The issue is when to buy these companies. They want to get in at the best possible price to maximize capital gains over time while also minimizing loss potential. Or, to look at it another way, if you like steak, then buying it is usually a good idea. Buying it on sale is all the better.
Let’s take a closer look at three blue-chip Canadian stocks that should be on your shopping list today.
Bank of Nova Scotia
I follow a simple rule with Bank of Nova Scotia (TSX:BNS)(NYSE:BNS) shares. When the company’s stock dips below $70, I buy more. The bank is now one of my biggest holdings, and I feel terrific about it.
Investors are nervous about Scotiabank for a couple different reasons. Mortgage growth is expected to remain tepid here in Canada, and if the housing market collapses, it’ll be an issue for every Canadian bank, Scotiabank included. The market is also nervous about the company’s Latin America exposure. The region could be hit particularly hard by a recession.
These are both short-term issues. Investors who take a long-term view see something very different. Those foreign operations continue to post terrific earnings growth — a trend that should continue as the region continues to become wealthier. And Scotiabank is so secure in Canada, there isn’t much short of total economic collapse that can bring it down at home.
Today is a fantastic buying opportunity — a chance to load up on shares trading at under 10 times forward earnings. Investors also get a whopping 5.1% dividend to wait. If I didn’t already own a bunch of shares, I’d be backing up the truck today.
Suncor Energy
Energy is the most hated sector in Canada. And with crude oil prices continuing to be volatile, there’s no end in sight.
The good news is, this has created a great long-term buying opportunity in the sector. I’m a big fan of the integrated oil producers today — companies that own downstream assets like refineries and service stations. These assets provide steady cash flow while we wait for the crude market to recover.
Suncor Energy (TSX:SU)(NYSE:SU) is the best of the sector thanks to its solid balance sheet, terrific long-term oil sands assets (which make it Canada’s largest energy producer), an expanding conventional oil production division, and its downstream assets, which are the best in the business.

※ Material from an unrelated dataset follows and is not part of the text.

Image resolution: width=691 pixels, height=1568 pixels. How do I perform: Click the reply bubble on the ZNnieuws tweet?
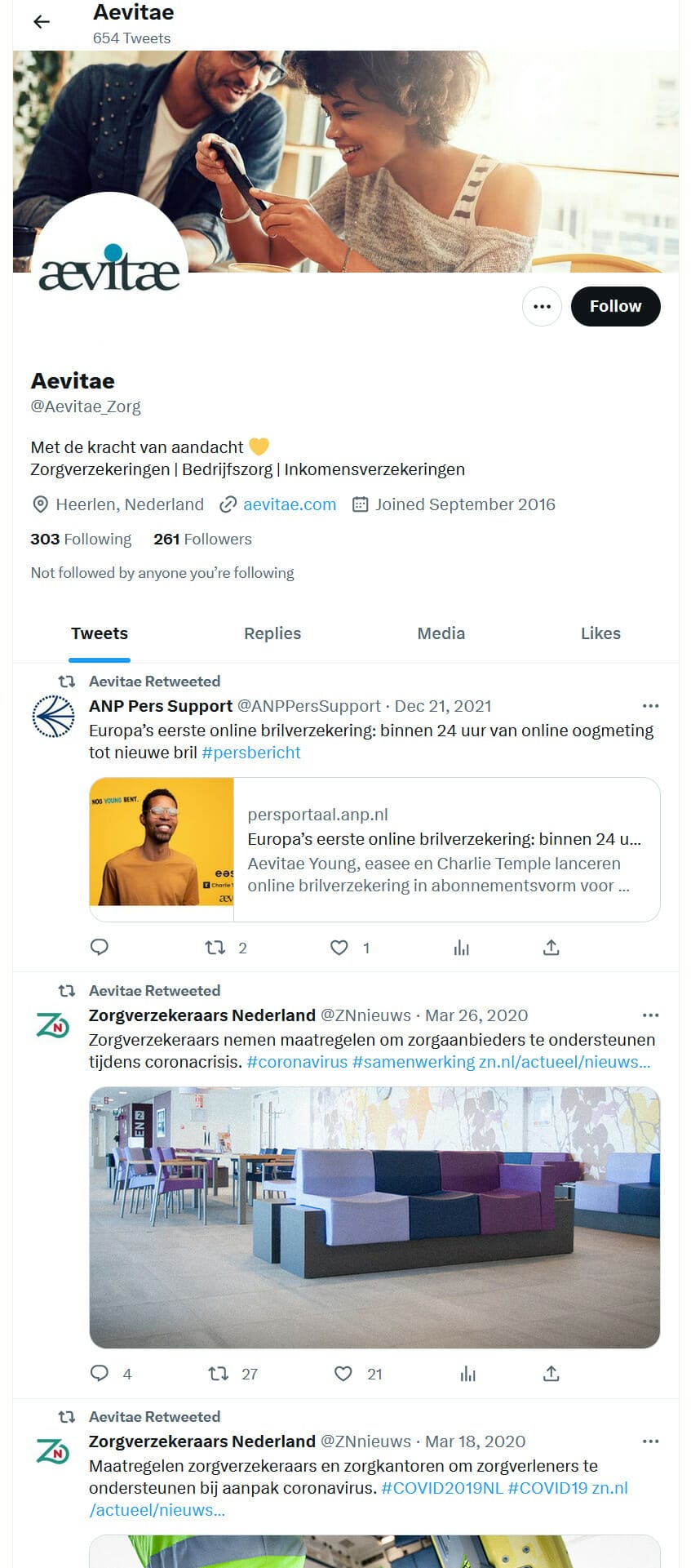click(x=100, y=1373)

One of the things I really like about Suncor is how shareholder friendly its management team is. The company buys back stock as aggressively as possible when shares are cheap. If 2019’s buybacks remain at today’s levels, Suncor will have repurchased close to 10% of its shares in the last three years alone. And remember, Suncor also offers a 4.3% dividend — a payout that has been increased for 17 consecutive years.
Great Canadian Gaming
Great Canadian Gaming (TSX:GC) is Canada’s largest casino operator with 25 properties in British Columbia, Ontario, Nova Scotia, and New Brunswick. The company also just sold its U.S. operations, making it a pure-play Canadian investment.

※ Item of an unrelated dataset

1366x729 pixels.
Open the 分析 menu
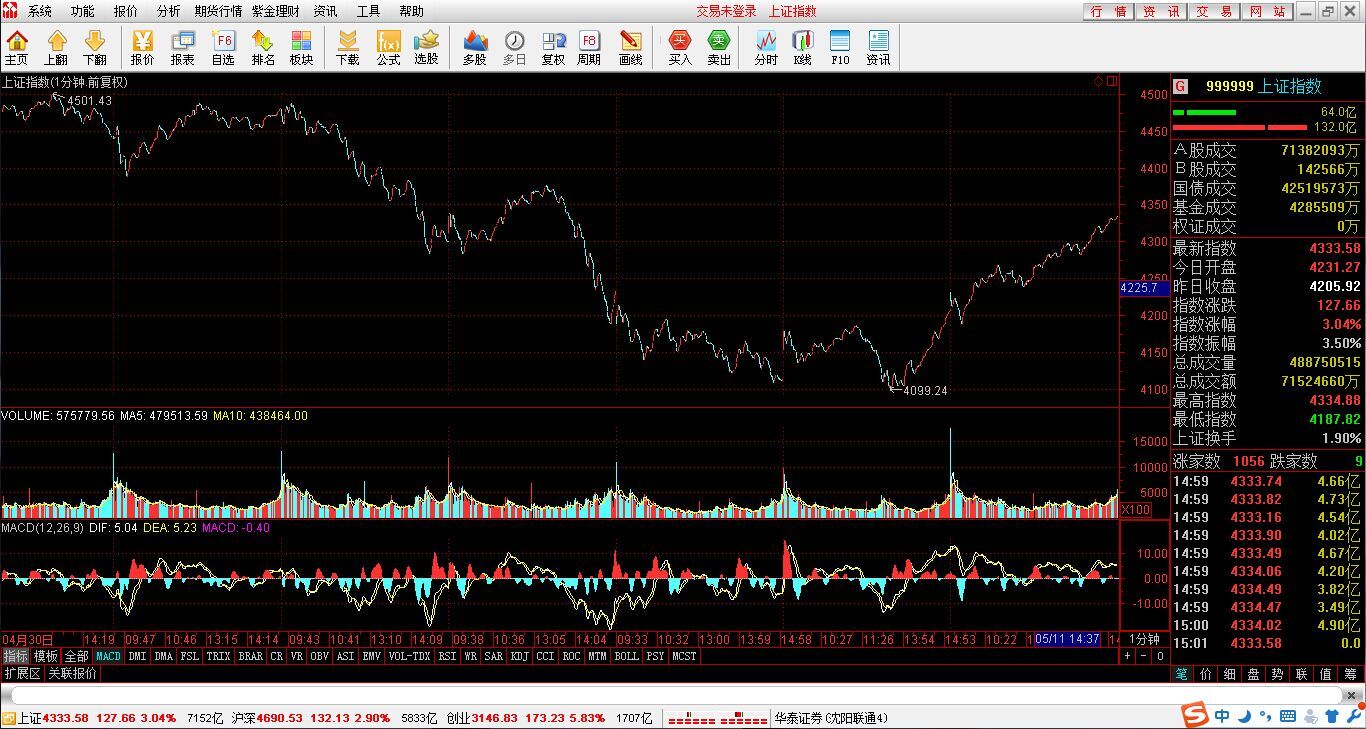coord(169,11)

Great Canadian Gaming has been spending aggressively on improving its recently acquired portfolio of Ontario casinos. This has paid off handsomely with both revenues and earnings approximately 20% higher than the same period last year in the company’s most recent quarter.
It is also building a new casino in Pickering, which should start adding to the bottom line in 2020, and it successfully lobbied to keep its Ajax casino open — a location that was slated to be closed by the Ontario provincial government.
Great Canadian Gaming chooses to buy back shares rather than pay a dividend, repurchasing more than four million shares last year. It will likely repurchase a similar amount this year.
Despite all this good news, shares are languishing under $40 each as investors are worried an upcoming recession will hit its casinos hard. It’s the perfect time to pick up shares for a long-term investor.